Weekly dilemma: reporting incident triggers disciplinary procedure

Q One of our managers was out at a social event with staff. In an incident witnessed by everyone present, he got a female member of staff in a headlock and grabbed her breasts. The woman later reported the incident, but stated that she didn’t want it taken any further. Has the statutory grievance procedure been triggered?

A A grievance is “a complaint by an employee about action which his employer has taken or is contemplating taking in relation to him”. The intention of the employee, or omission of the word “grievance” in the complaint, is irrelevant.
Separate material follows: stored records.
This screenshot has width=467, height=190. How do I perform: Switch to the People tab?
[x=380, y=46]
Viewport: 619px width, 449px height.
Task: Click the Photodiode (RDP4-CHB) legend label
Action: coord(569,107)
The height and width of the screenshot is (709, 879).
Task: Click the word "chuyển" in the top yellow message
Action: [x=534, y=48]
Therefore, regardless of her wishes, provided she reported the incident in writing, the statutory grievance procedure has been triggered. Failure to follow the statutory procedure could result in an uplift in any award of compensation made by an employment tribunal.

If the employee does not wish to take the matter further, they may not have reported the incident in writing. In such circumstances, the statutory grievance procedure would not have been triggered. However, this does not absolve the employer of responsibility under health and safety laws if it fails to investigate the matter further.

Therefore, the employer cannot ignore the incident. The employer must start an investigation, either under a grievance procedure or as a disciplinary investigation against the manager concerned. If the female employee is worried about her involvement, she could be an anonymous witness or could refuse to participate.